= Spirit Voices =

Concerto by Steven Stucky

Spirit Voices is a concerto for percussion and orchestra in seven movements by the American composer Steven Stucky. The work was jointly commissioned by the Singapore Symphony Orchestra and the Aspen Music Festival for percussionist Evelyn Glennie. It was first performed by soloist Evelyn Glennie the Singapore Symphony Orchestra under conductor Lan Shui November 14, 2003.

==Composition==

===Structure===
Spirit Voices has a duration of roughly 22 minutes and is composed in seven movements:

===Style and inspiration===
Stucky described the meaning behind the title and the mythological inspiration for Spirit Voices in the score program notes. He wrote:
This work takes its inspiration from the diversity of spirits and other supernatural forces from cultures around the world who manifest their presence through sound. The Irish banshee (cousin to the Scots bean nighe of my second movement) is one well-known example, but there are countless others. However, Spirit Voices borrows only the names and general behaviors of the seven spirits and gods used for its seven movements; the music itself does not borrow from these original cultures but instead comes purely from my own imagination.

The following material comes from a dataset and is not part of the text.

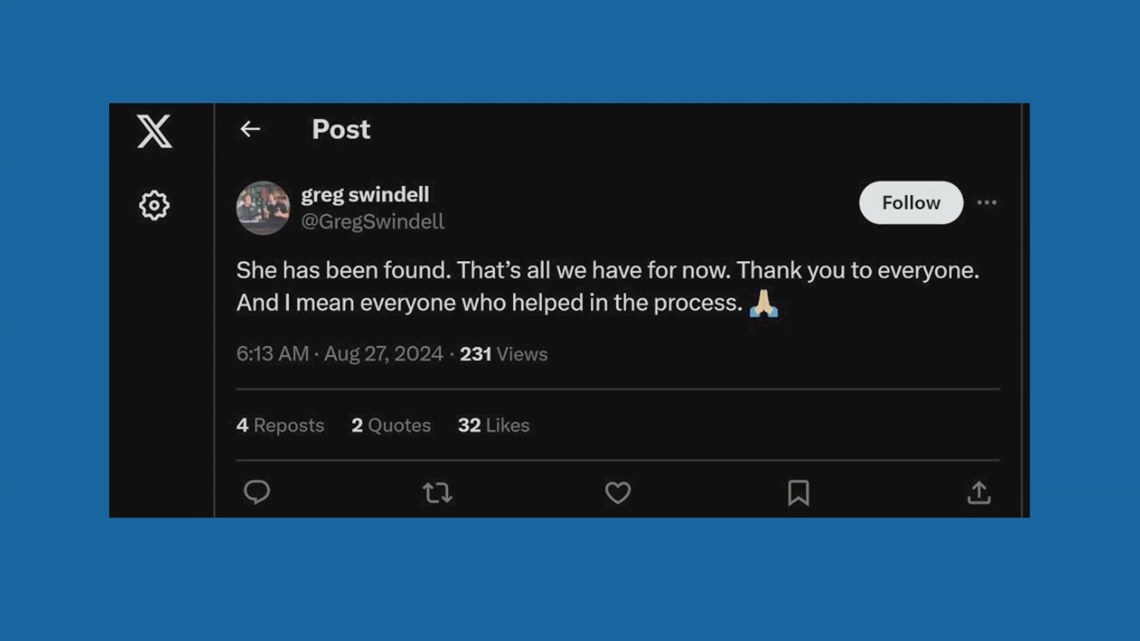Screen dimensions: 1140x641
Task: Like the post with the heart icon
Action: pos(618,492)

The seven movements are thus named after various mythological creatures from cultures around the world, including the Jiu huang ye (Malaysia), the Bean nighe (Scotland), the Ellyllon (Wales), Te Mangoroa (Māori), the Coyote (Navajo), the Tengu (Japan), and the Wah’Kon-Tah (various Native American traditions).

==Reception==
Richard Whitehouse of Gramophone wrote, "Spirit Voices (2003) may open with a feisty solo cadenza but thereafter the relationship between percussion and orchestra is of the subtlest, with Stucky’s depiction of deities drawn from Oriental, Celtic and Amerindian cultures merging into a sequence as evocative as it is restrained." Andrew Druckenbrod of the Pittsburgh Post-Gazette called the piece "a remarkable percussion concerto" and added, "The powerful work concluded with a profound statement of the Native American Great Spirit treated perhaps the only way possible, with complete silence at the end. The audience, previously abounding with coughing, was rapt and no one uttered a sound for nearly a minute."

==Discography==
A recording of Spirit Voices, performed by Evelyn Glennie and the Singapore Symphony Orchestra under conductor Lan Shui, was released April 27, 2010, through BIS Records and features Stucky's other orchestral works Pinturas de Tamayo and the Concerto for Orchestra No. 2.